Oracle Implements Thai Electronic Medical Records

The Thai government has launched the Thailand Center of Excellence for Life Sciences Pharmacogenomics Project, in collaboration with Oracle, to gather and unify health records electronically.

The project involves the development of a large-scale database of unified electronic health records and is intended to provide safer and more effective medications as well as reduced health care costs.

Pharmacogenomics defines how a person’s genetics affects his or her body’s response to medications. It is the basis for individualized medicine, through which drugs are tailored and applied to cater to a person’s personal genetic makeup.

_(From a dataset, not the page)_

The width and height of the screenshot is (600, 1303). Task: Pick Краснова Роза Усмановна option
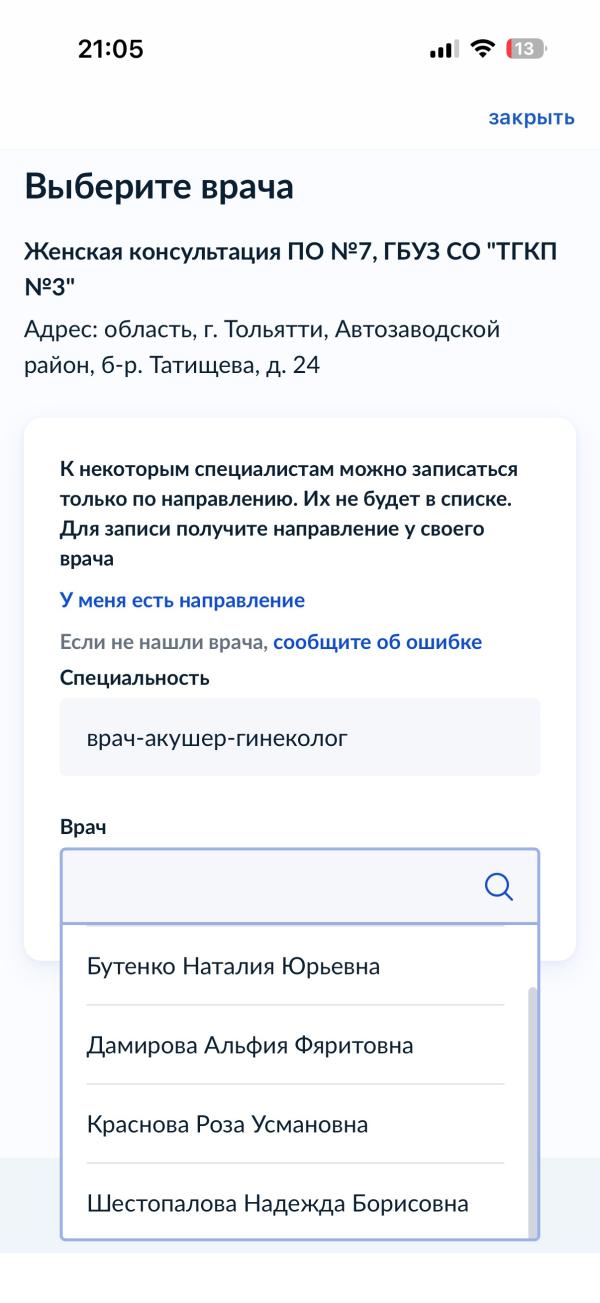click(228, 1125)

Pharmacogenomics could be a leap forward for health care. At the clinical trial level, it involves information sharing, investigator and patient management, and terminology translation.

At the health care level, it involves biomedical surveillance, determining clinical pathways for standardized patient care and gathering patient and physician information into a centralized database.

Keeping electronic health records is also an effective monitoring tool to curb outbreaks of emerging diseases such as SARS and avian influenza, more popularly known as bird flu.

These outbreaks can have a devastating effect on the economy and the livelihood of Thais. The availability of a tool for fighting the spread of such diseases in a timely manner could help to control outbreaks, especially at a national level.

The first step in the project involves developing a nationwide system to capture clinical and genetic patient information that can be used to define a correlation to a benchmark of information about the general population. This will allow for the classification of patients by genostrata.

“This ground-breaking initiative will have far-reaching impact on Thailand’s health care system,” said Mr. Suvit Khunkitti, the Minister of Information and Communication Technology.

“It’s clear that economies and nations that can ride the wave of life sciences and biomedical innovation will grow and prosper,” he said, “while those that fall behind could miss out on the world’s next industrial revolution and experience a decline in growth rates, incomes and power.”